WORK TO DO —
Retype the records from the line that contains "You are a GUI" up to and including the line that contains "click(369, 114)", keeping each line identical.

GIVEN DATA —
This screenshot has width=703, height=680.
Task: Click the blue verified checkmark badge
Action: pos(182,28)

==

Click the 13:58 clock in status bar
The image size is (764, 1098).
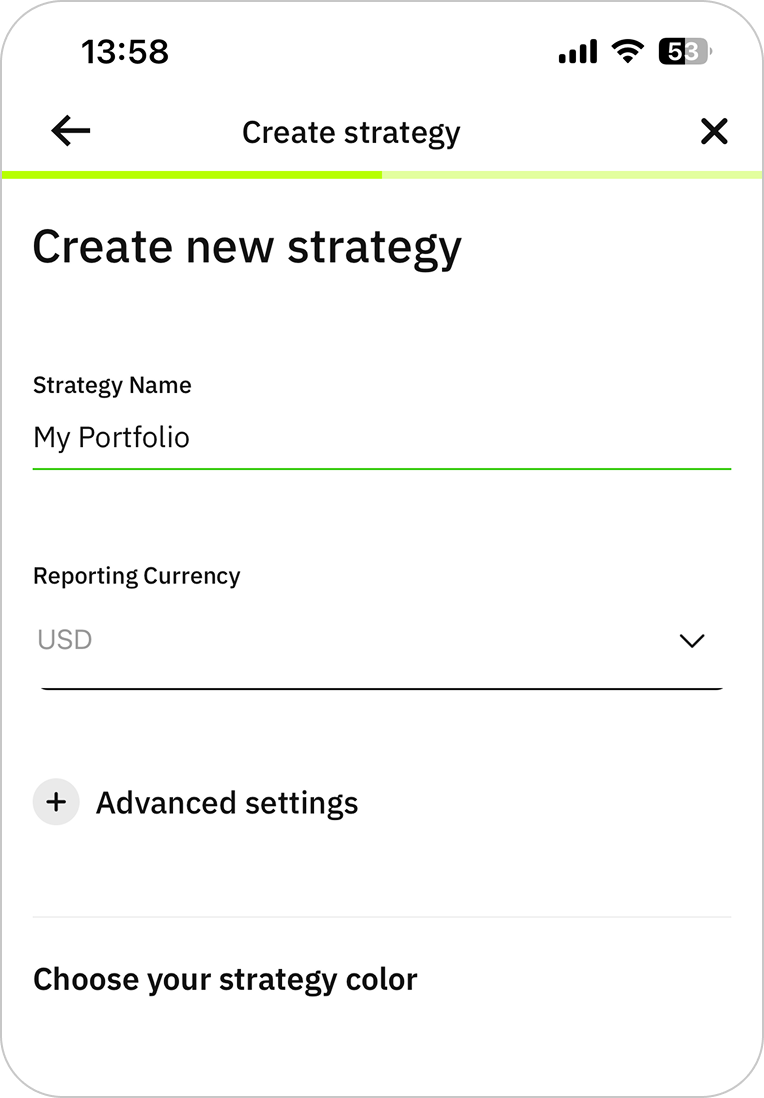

* * *

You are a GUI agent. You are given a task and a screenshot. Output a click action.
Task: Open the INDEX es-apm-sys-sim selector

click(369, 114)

SOLUTION TO THIS PROBLEM —
You are a GUI agent. You are given a task and a screenshot. Output a click action.
Task: Open the INDEX es-apm-sys-sim selector

click(369, 114)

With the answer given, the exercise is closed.